= Beginning of Section =

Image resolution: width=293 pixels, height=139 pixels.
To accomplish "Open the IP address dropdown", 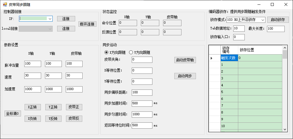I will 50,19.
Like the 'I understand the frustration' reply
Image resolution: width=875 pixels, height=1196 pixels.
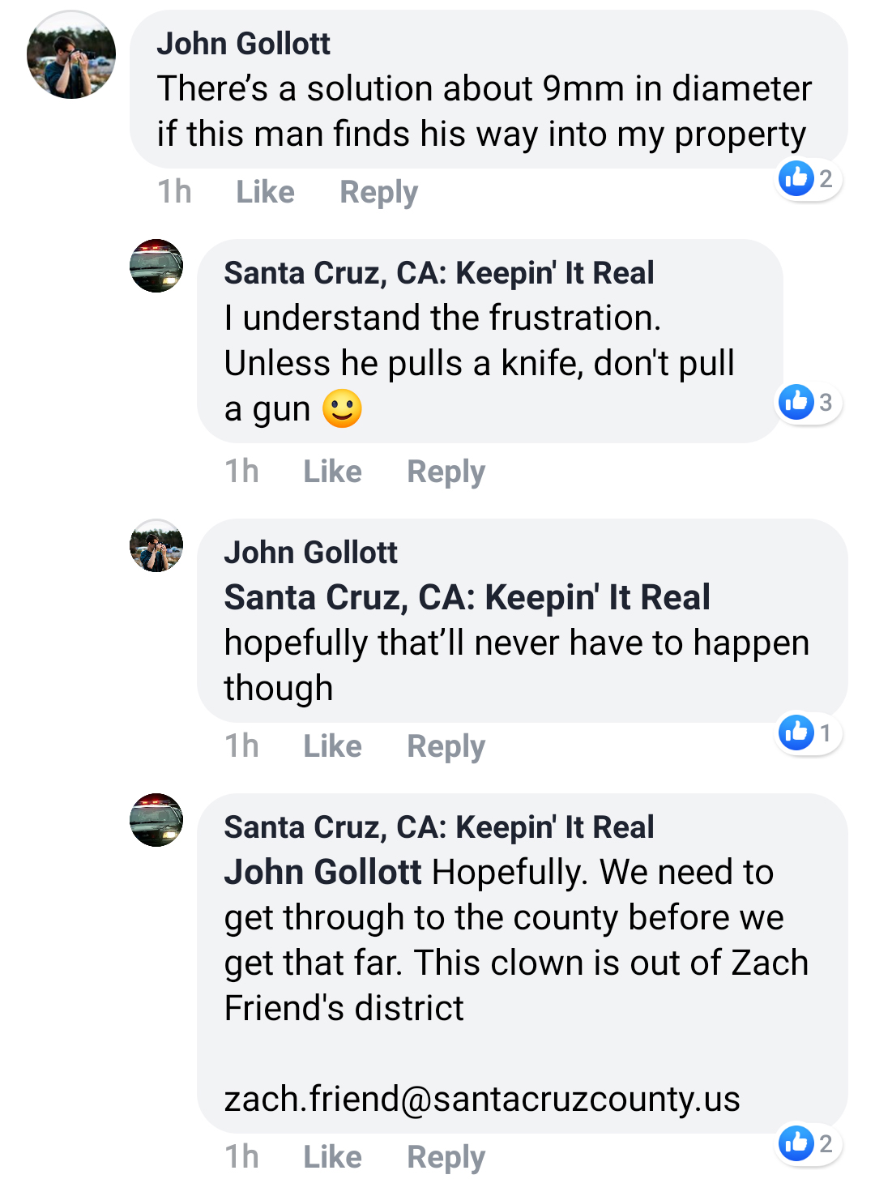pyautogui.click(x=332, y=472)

= End of Section =
= Beginning of Section =

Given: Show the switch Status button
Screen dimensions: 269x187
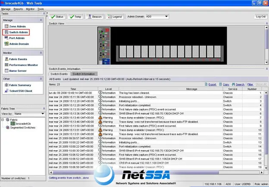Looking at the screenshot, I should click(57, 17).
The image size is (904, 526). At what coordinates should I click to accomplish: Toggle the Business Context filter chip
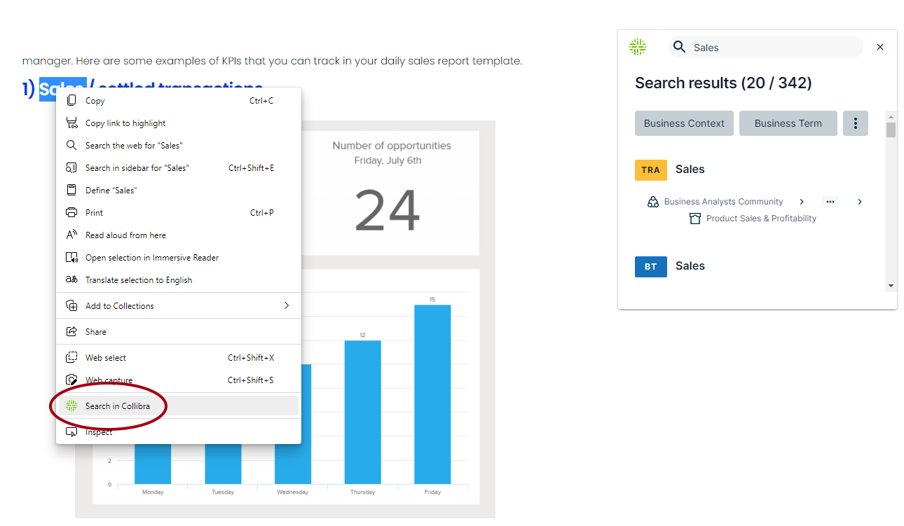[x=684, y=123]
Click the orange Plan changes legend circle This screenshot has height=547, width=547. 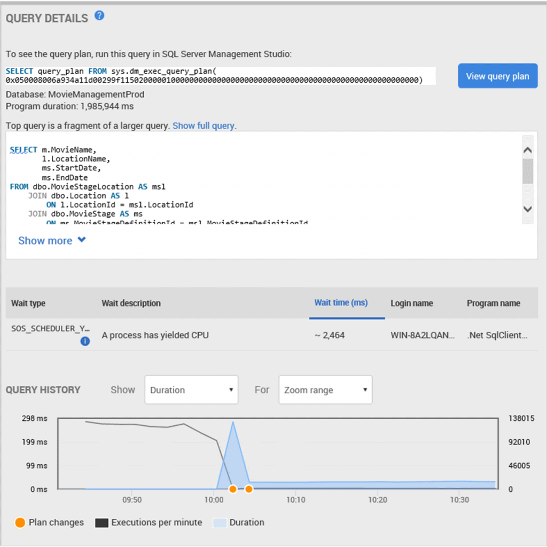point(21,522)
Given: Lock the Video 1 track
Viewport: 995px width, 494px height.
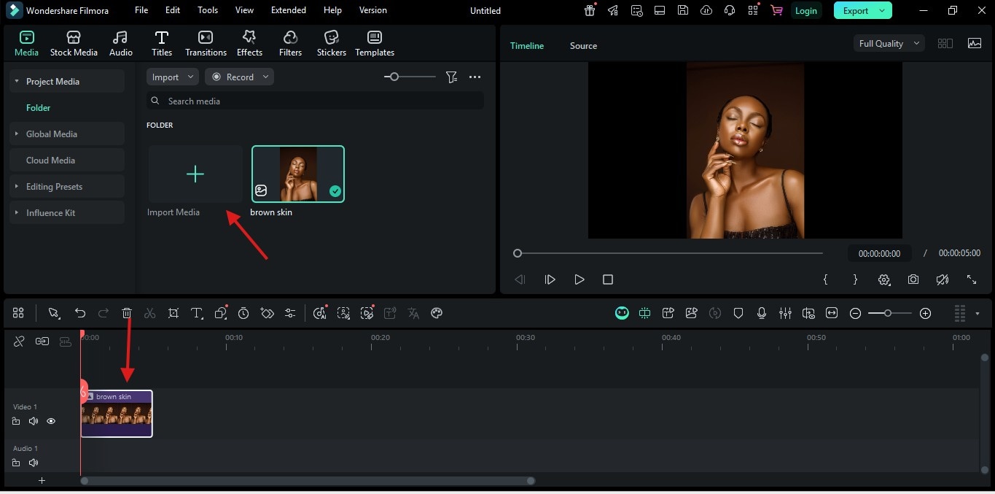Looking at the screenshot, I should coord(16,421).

= End of Section =
= Beginning of Section =

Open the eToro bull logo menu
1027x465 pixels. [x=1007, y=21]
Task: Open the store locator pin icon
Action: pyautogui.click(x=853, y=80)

= End of Section =

> **Your goal**
Only lines with the string "Given" are wanted; please find each one in the listing and copy it.

> **Task result**
Given: Show the switch Status button
Given: Lock the Video 1 track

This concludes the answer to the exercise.